[Opening DATA UNDER STUDY section]
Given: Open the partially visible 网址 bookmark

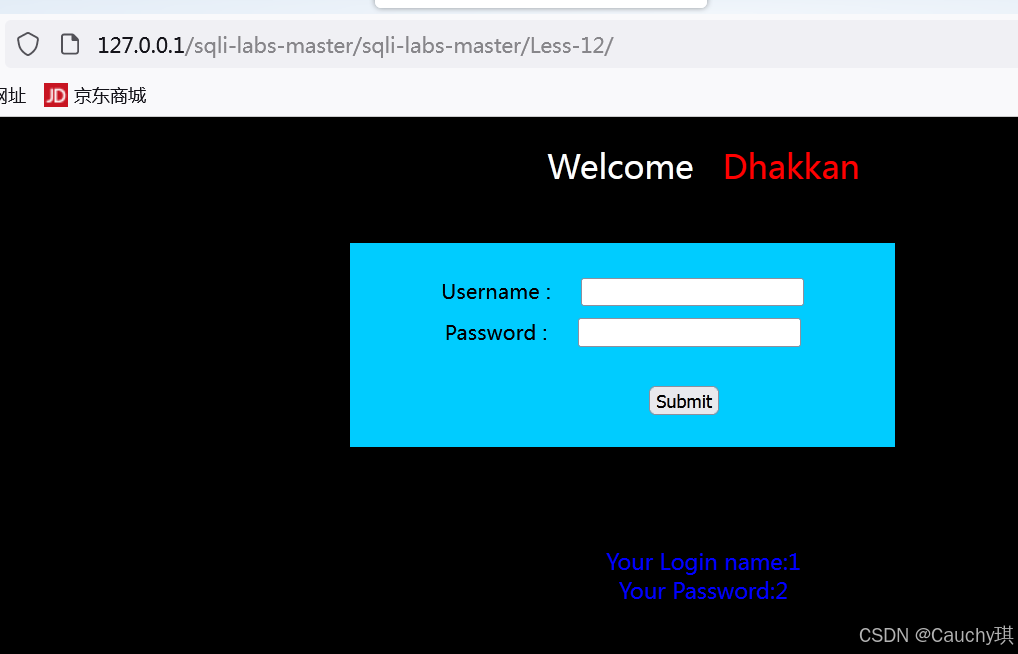Looking at the screenshot, I should (12, 95).
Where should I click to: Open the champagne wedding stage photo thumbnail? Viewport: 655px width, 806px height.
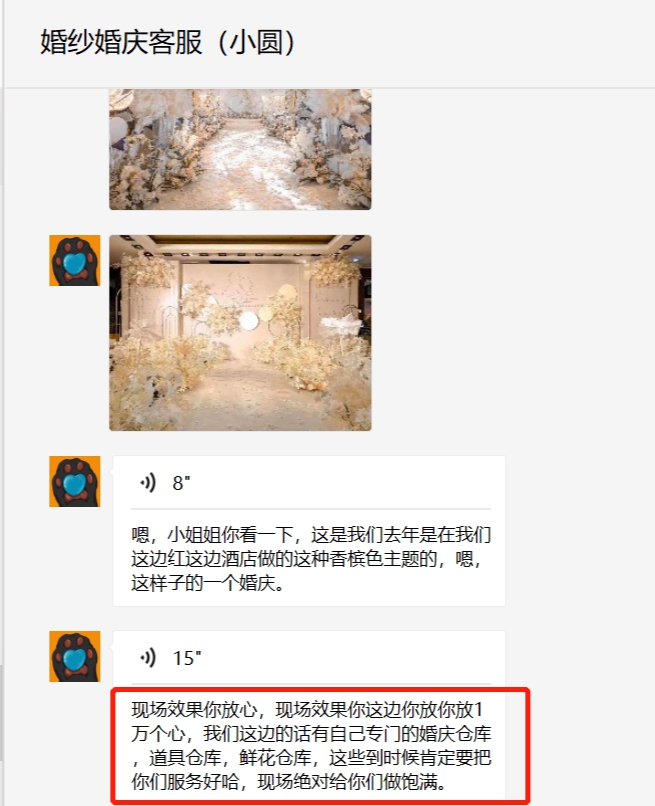click(x=240, y=333)

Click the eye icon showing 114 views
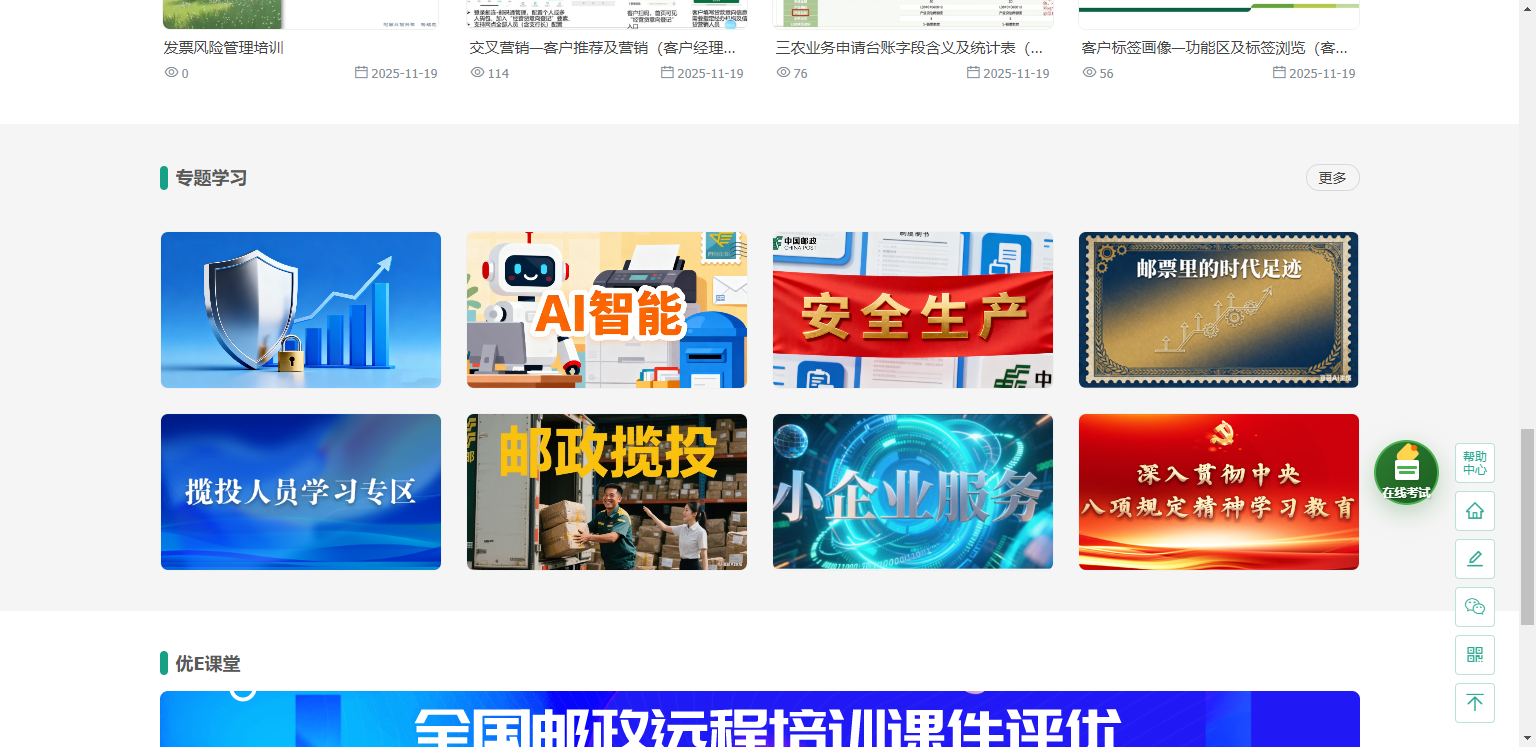[476, 73]
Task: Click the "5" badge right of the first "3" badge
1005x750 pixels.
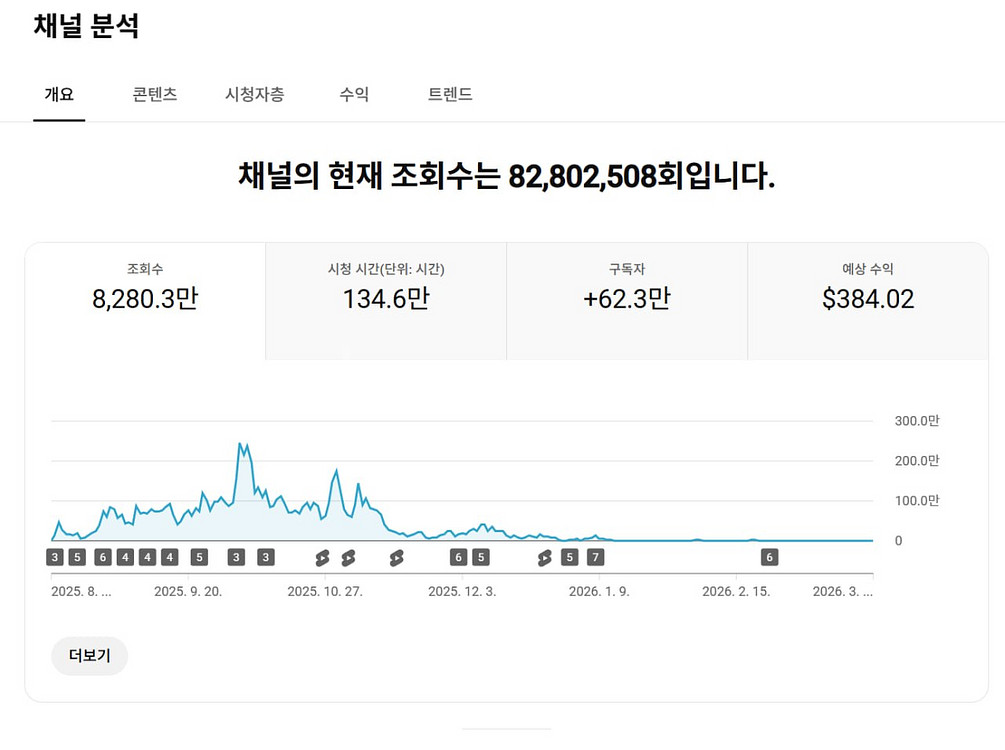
[Closing DATA UNDER STUDY section]
Reproduce nothing but the lines from the line containing "Click the eye icon showing 114 views" through the last line of the data above, exactly as written and without pictures.

Click the eye icon showing 114 views
[476, 73]
Task: Click the "5" badge right of the first "3" badge
1005x750 pixels.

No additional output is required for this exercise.